*Text under study*:
Then I realise the inferences with the final model, but performance is often not as good as with the basic model, so I wanted to know if it came from my training configuration which may be very different from the one used by the instructors, or if I just missed something.

Thank you in advance and have a nice day.

Hi Clément, welcome to the community!

Here are a few observations and suggestions you can try to improve your results:

  1. Adjust your learning rate, e.g. 5e-5 or 1e-4, and your dropout values.
  2. Use only one of the num_train_epochs or max_steps.
  3. Experiment with extended target_modules (target_modules=["q", "k", "v", "o"] or other combinations) and higher rank values in the LoRA configuration. Similarly, experimenting with lora_alpha values around 16-64 may give better results.
  4. Monitor the training logs to track validation loss and performance metrics such as ROUGE or BLEU to detect early signs of underfitting or overfitting.

Keep experimenting and good luck!

Hi,

Thanks a lot for your quick and useful answer. I experimented by varying the parameters as you advised, but I still need to keep trying other combinations.
While training my peft model, I tried to set ROUGE as the evaluation metric to best monitor performance.

I’ve set my training as follows:

rouge = evaluate.load('rouge')

def compute_metrics(eval_pred):
    predictions, labels = eval_pred

    predictions = predictions.detach().cpu().numpy()
    labels = labels.detach().cpu().numpy()
    # Remplacing-100 by PAD token to avoid decoding mistakes
    labels = [[(l if l != -100 else tokenizer.pad_token_id) for l in label] for label in labels]

    decoded_preds = tokenizer.batch_decode(predictions, skip_special_tokens=True)
    decoded_labels = tokenizer.batch_decode(labels, skip_special_tokens=True)

    rouge_scores = rouge.compute(predictions=decoded_preds, references=decoded_labels)
    return {
        "rouge1": rouge_scores["rouge1"].mid.fmeasure,
        "rouge2": rouge_scores["rouge2"].mid.fmeasure,
        "rougeL": rouge_scores["rougeL"].mid.fmeasure,
    }

import os
os.environ['WANDB_DISABLED'] = 'true'
training_args = TrainingArguments(
    output_dir="./results",
    per_device_train_batch_size=2,
    per_device_eval_batch_size=2,
    learning_rate=5e-5,
    num_train_epochs=3,
    logging_steps=10,
    evaluation_strategy="steps", 
    eval_steps=10,  
    save_strategy="steps",
    save_steps=10,
    save_total_limit=2,
    metric_for_best_model="rouge2",  
    greater_is_better=True  
)

*What is expected*:
Reproduce the part of the forum thread from "Here are a few" up to and including "your dropout values.". The records have no role in this work.

*Data section*:

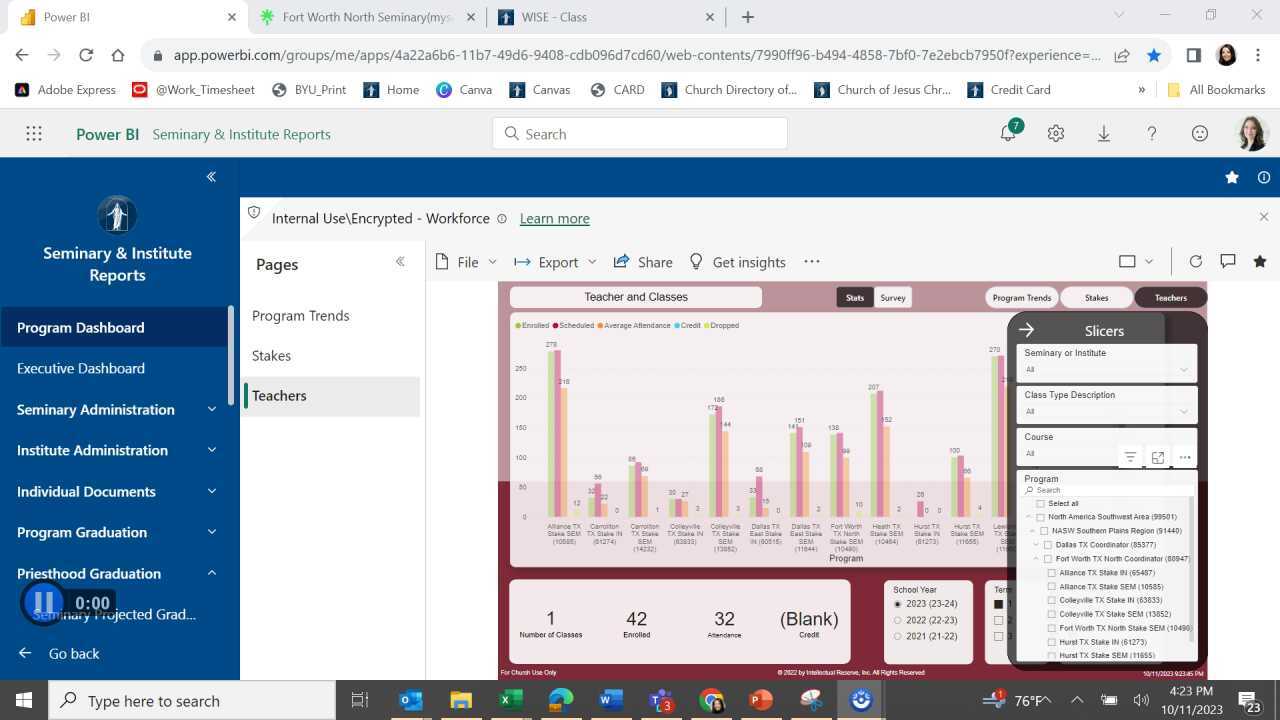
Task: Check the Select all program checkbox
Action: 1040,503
==
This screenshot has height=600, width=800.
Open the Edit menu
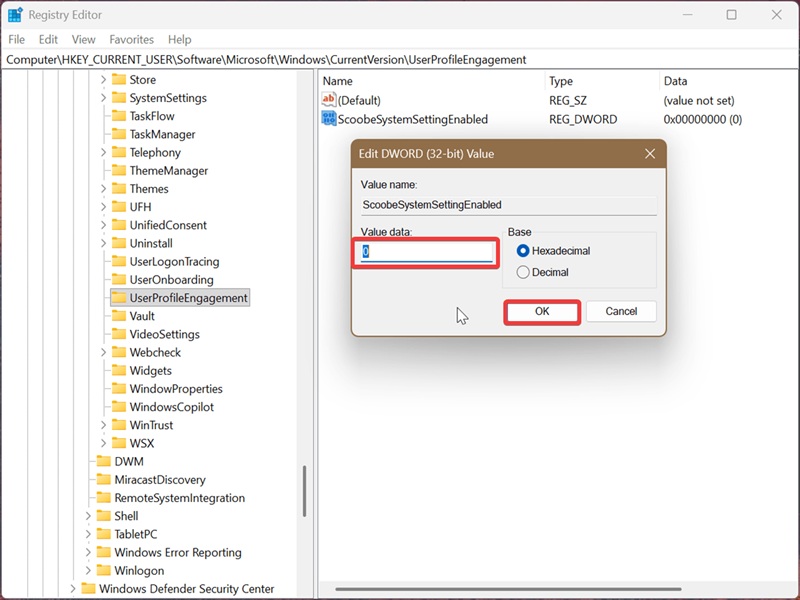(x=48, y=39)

*Response to this exercise*:
Here are a few observations and suggestions you can try to improve your results:

  1. Adjust your learning rate, e.g. 5e-5 or 1e-4, and your dropout values.